ASSIGNMENT -
Provide an exact reproduction of every entry.

INPUT DATA -
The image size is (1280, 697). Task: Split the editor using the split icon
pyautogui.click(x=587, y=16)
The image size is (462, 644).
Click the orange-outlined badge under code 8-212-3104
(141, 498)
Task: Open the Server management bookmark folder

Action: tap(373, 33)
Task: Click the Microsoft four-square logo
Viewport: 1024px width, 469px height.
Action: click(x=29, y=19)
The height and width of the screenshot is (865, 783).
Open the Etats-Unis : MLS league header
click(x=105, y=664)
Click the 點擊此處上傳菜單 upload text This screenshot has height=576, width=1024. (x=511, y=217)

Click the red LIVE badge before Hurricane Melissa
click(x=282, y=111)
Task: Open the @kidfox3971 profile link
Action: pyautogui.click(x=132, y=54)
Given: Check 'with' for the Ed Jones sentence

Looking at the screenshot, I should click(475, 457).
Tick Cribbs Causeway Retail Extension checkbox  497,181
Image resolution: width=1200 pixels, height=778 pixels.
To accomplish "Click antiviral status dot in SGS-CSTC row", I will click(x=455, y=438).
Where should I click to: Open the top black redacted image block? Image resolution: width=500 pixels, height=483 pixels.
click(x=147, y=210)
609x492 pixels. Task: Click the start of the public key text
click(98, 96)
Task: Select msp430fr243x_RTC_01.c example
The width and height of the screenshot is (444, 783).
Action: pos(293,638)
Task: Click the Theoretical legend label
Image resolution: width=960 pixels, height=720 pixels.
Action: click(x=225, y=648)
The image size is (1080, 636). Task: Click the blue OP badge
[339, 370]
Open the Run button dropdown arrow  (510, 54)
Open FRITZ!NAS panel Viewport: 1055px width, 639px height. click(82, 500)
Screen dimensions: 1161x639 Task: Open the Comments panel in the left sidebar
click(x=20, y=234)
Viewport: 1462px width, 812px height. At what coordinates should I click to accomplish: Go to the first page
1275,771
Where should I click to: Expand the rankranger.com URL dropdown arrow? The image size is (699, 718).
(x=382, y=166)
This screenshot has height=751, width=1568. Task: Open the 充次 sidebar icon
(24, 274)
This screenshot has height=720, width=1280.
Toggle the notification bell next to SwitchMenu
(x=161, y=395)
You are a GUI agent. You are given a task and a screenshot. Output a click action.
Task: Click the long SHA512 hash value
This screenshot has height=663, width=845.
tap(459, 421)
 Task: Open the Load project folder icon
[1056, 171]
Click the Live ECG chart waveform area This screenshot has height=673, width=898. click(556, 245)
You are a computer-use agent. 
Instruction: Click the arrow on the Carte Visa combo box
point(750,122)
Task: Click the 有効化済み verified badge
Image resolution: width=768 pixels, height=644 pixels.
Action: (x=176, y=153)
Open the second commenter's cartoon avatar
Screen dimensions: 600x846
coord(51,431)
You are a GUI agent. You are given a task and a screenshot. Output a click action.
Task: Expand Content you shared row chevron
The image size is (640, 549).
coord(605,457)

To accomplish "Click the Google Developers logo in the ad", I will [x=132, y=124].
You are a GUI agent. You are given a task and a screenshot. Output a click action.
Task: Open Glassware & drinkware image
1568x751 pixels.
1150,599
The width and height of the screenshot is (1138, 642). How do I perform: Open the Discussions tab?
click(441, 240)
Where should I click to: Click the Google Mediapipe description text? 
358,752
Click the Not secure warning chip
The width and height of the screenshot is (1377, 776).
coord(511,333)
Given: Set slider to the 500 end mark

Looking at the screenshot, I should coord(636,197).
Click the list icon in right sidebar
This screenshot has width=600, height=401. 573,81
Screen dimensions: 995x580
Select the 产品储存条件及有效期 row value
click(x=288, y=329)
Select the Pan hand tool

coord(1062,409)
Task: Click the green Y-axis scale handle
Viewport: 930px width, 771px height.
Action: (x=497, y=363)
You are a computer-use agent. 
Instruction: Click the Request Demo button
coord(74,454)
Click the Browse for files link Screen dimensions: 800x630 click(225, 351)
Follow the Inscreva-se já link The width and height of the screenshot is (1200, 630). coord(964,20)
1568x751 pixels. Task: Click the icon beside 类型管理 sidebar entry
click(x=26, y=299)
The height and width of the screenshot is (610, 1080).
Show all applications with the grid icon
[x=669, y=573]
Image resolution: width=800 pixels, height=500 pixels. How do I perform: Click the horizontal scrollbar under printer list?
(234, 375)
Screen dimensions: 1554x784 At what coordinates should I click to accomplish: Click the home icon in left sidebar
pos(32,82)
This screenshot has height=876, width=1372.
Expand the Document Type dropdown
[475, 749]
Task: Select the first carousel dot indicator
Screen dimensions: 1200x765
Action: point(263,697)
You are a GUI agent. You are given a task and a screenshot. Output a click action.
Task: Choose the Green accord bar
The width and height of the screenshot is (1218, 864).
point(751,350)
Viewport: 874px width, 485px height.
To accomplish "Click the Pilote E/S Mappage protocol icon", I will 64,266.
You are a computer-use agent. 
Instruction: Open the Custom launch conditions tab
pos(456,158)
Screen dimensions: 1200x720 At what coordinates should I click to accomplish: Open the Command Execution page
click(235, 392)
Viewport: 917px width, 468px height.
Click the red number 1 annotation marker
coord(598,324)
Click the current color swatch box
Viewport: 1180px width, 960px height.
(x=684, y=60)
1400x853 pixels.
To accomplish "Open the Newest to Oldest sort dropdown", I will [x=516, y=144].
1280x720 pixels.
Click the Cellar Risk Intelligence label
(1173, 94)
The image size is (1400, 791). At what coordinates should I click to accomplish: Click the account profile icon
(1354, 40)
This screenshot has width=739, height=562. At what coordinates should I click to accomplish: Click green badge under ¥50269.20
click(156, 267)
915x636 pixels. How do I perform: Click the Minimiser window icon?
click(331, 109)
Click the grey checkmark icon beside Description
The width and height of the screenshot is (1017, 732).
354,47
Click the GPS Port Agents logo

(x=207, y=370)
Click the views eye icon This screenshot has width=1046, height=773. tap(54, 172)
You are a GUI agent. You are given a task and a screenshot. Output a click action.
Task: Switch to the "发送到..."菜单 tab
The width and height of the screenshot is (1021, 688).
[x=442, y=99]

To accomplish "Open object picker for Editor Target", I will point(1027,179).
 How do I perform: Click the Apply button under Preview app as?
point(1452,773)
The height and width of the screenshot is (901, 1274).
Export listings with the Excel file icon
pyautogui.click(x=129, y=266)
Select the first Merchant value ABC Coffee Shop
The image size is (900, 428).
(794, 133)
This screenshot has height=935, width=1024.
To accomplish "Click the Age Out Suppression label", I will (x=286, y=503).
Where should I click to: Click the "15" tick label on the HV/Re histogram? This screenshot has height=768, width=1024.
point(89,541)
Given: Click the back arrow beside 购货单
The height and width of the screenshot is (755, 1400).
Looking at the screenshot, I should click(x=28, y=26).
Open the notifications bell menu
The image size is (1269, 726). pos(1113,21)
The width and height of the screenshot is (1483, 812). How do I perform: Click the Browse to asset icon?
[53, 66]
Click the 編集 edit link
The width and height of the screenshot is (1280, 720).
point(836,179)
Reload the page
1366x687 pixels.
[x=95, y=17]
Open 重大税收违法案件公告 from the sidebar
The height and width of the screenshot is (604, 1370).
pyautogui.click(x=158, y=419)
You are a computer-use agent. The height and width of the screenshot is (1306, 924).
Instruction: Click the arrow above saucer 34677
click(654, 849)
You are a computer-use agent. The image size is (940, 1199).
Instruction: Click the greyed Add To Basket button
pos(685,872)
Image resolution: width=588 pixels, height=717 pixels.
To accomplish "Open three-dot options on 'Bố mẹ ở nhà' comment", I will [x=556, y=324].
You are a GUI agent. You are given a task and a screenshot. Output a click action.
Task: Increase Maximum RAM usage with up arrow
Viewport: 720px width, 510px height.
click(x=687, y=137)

WRITTEN SOLUTION -
The image size is (1280, 697). Task: Split the editor using the split icon
pyautogui.click(x=587, y=16)
The image size is (462, 644).
Click the orange-outlined badge under code 8-212-3104
(141, 498)
Task: Open the Server management bookmark folder

Action: tap(373, 33)
Task: Click the Microsoft four-square logo
Viewport: 1024px width, 469px height.
Action: click(x=29, y=19)
The height and width of the screenshot is (865, 783).
Open the Etats-Unis : MLS league header
click(x=105, y=664)
Click the 點擊此處上傳菜單 upload text This screenshot has height=576, width=1024. (x=511, y=217)

Click the red LIVE badge before Hurricane Melissa
click(x=282, y=111)
Task: Open the @kidfox3971 profile link
Action: pyautogui.click(x=132, y=54)
Given: Check 'with' for the Ed Jones sentence

Looking at the screenshot, I should click(475, 457).
Tick Cribbs Causeway Retail Extension checkbox  497,181
Image resolution: width=1200 pixels, height=778 pixels.
To accomplish "Click antiviral status dot in SGS-CSTC row", I will click(x=455, y=438).
Where should I click to: Open the top black redacted image block? Image resolution: width=500 pixels, height=483 pixels.
click(x=147, y=210)
609x492 pixels. Task: Click the start of the public key text
click(98, 96)
Task: Select msp430fr243x_RTC_01.c example
The width and height of the screenshot is (444, 783).
Action: pos(293,638)
Task: Click the Theoretical legend label
Image resolution: width=960 pixels, height=720 pixels.
Action: click(x=225, y=648)
The image size is (1080, 636). Task: Click the blue OP badge
[339, 370]
Open the Run button dropdown arrow  (510, 54)
Open FRITZ!NAS panel Viewport: 1055px width, 639px height. click(82, 500)
Screen dimensions: 1161x639 Task: Open the Comments panel in the left sidebar
click(x=20, y=234)
Viewport: 1462px width, 812px height. At what coordinates should I click to accomplish: Go to the first page
1275,771
Where should I click to: Expand the rankranger.com URL dropdown arrow? The image size is (699, 718).
(x=382, y=166)
This screenshot has height=751, width=1568. Task: Open the 充次 sidebar icon
(24, 274)
This screenshot has height=720, width=1280.
Toggle the notification bell next to SwitchMenu
(x=161, y=395)
You are a GUI agent. You are given a task and a screenshot. Output a click action.
Task: Click the long SHA512 hash value
This screenshot has height=663, width=845.
tap(459, 421)
 Task: Open the Load project folder icon
[1056, 171]
Click the Live ECG chart waveform area This screenshot has height=673, width=898. click(556, 245)
You are a computer-use agent. 
Instruction: Click the arrow on the Carte Visa combo box
point(750,122)
Task: Click the 有効化済み verified badge
Image resolution: width=768 pixels, height=644 pixels.
Action: (x=176, y=153)
Open the second commenter's cartoon avatar
Screen dimensions: 600x846
coord(51,431)
You are a GUI agent. You are given a task and a screenshot. Output a click action.
Task: Expand Content you shared row chevron
The image size is (640, 549).
coord(605,457)

To accomplish "Click the Google Developers logo in the ad", I will [x=132, y=124].
You are a GUI agent. You are given a task and a screenshot. Output a click action.
Task: Open Glassware & drinkware image
1568x751 pixels.
1150,599
The width and height of the screenshot is (1138, 642). How do I perform: Open the Discussions tab?
click(441, 240)
Where should I click to: Click the Google Mediapipe description text? 
358,752
Click the Not secure warning chip
The width and height of the screenshot is (1377, 776).
coord(511,333)
Given: Set slider to the 500 end mark

Looking at the screenshot, I should coord(636,197).
Click the list icon in right sidebar
This screenshot has width=600, height=401. 573,81
Screen dimensions: 995x580
Select the 产品储存条件及有效期 row value
click(x=288, y=329)
Select the Pan hand tool

coord(1062,409)
Task: Click the green Y-axis scale handle
Viewport: 930px width, 771px height.
Action: (x=497, y=363)
You are a computer-use agent. 
Instruction: Click the Request Demo button
coord(74,454)
Click the Browse for files link Screen dimensions: 800x630 click(225, 351)
Follow the Inscreva-se já link The width and height of the screenshot is (1200, 630). coord(964,20)
1568x751 pixels. Task: Click the icon beside 类型管理 sidebar entry
click(x=26, y=299)
The height and width of the screenshot is (610, 1080).
Show all applications with the grid icon
[x=669, y=573]
Image resolution: width=800 pixels, height=500 pixels. How do I perform: Click the horizontal scrollbar under printer list?
(234, 375)
Screen dimensions: 1554x784 At what coordinates should I click to accomplish: Click the home icon in left sidebar
pos(32,82)
This screenshot has height=876, width=1372.
Expand the Document Type dropdown
[475, 749]
Task: Select the first carousel dot indicator
Screen dimensions: 1200x765
Action: point(263,697)
You are a GUI agent. You are given a task and a screenshot. Output a click action.
Task: Choose the Green accord bar
The width and height of the screenshot is (1218, 864).
point(751,350)
Viewport: 874px width, 485px height.
To accomplish "Click the Pilote E/S Mappage protocol icon", I will 64,266.
You are a computer-use agent. 
Instruction: Open the Custom launch conditions tab
pos(456,158)
Screen dimensions: 1200x720 At what coordinates should I click to accomplish: Open the Command Execution page
click(235, 392)
Viewport: 917px width, 468px height.
Click the red number 1 annotation marker
coord(598,324)
Click the current color swatch box
Viewport: 1180px width, 960px height.
(x=684, y=60)
1400x853 pixels.
To accomplish "Open the Newest to Oldest sort dropdown", I will [x=516, y=144].
1280x720 pixels.
Click the Cellar Risk Intelligence label
(1173, 94)
The image size is (1400, 791). At what coordinates should I click to accomplish: Click the account profile icon
(1354, 40)
This screenshot has width=739, height=562. At what coordinates should I click to accomplish: Click green badge under ¥50269.20
click(156, 267)
915x636 pixels. How do I perform: Click the Minimiser window icon?
click(331, 109)
Click the grey checkmark icon beside Description
The width and height of the screenshot is (1017, 732).
354,47
Click the GPS Port Agents logo

(x=207, y=370)
Click the views eye icon This screenshot has width=1046, height=773. tap(54, 172)
You are a GUI agent. You are given a task and a screenshot. Output a click action.
Task: Switch to the "发送到..."菜单 tab
The width and height of the screenshot is (1021, 688).
[x=442, y=99]

To accomplish "Open object picker for Editor Target", I will point(1027,179).
 How do I perform: Click the Apply button under Preview app as?
point(1452,773)
The height and width of the screenshot is (901, 1274).
Export listings with the Excel file icon
pyautogui.click(x=129, y=266)
Select the first Merchant value ABC Coffee Shop
The image size is (900, 428).
(794, 133)
This screenshot has height=935, width=1024.
To accomplish "Click the Age Out Suppression label", I will (x=286, y=503).
Where should I click to: Click the "15" tick label on the HV/Re histogram? This screenshot has height=768, width=1024.
point(89,541)
Given: Click the back arrow beside 购货单
The height and width of the screenshot is (755, 1400).
Looking at the screenshot, I should click(x=28, y=26).
Open the notifications bell menu
The image size is (1269, 726). pos(1113,21)
The width and height of the screenshot is (1483, 812). How do I perform: Click the Browse to asset icon?
[53, 66]
Click the 編集 edit link
The width and height of the screenshot is (1280, 720).
point(836,179)
Reload the page
1366x687 pixels.
[x=95, y=17]
Open 重大税收违法案件公告 from the sidebar
The height and width of the screenshot is (604, 1370).
pyautogui.click(x=158, y=419)
You are a computer-use agent. The height and width of the screenshot is (1306, 924).
Instruction: Click the arrow above saucer 34677
click(654, 849)
You are a computer-use agent. The image size is (940, 1199).
Instruction: Click the greyed Add To Basket button
pos(685,872)
Image resolution: width=588 pixels, height=717 pixels.
To accomplish "Open three-dot options on 'Bố mẹ ở nhà' comment", I will [x=556, y=324].
You are a GUI agent. You are given a task and a screenshot. Output a click action.
Task: Increase Maximum RAM usage with up arrow
Viewport: 720px width, 510px height.
click(x=687, y=137)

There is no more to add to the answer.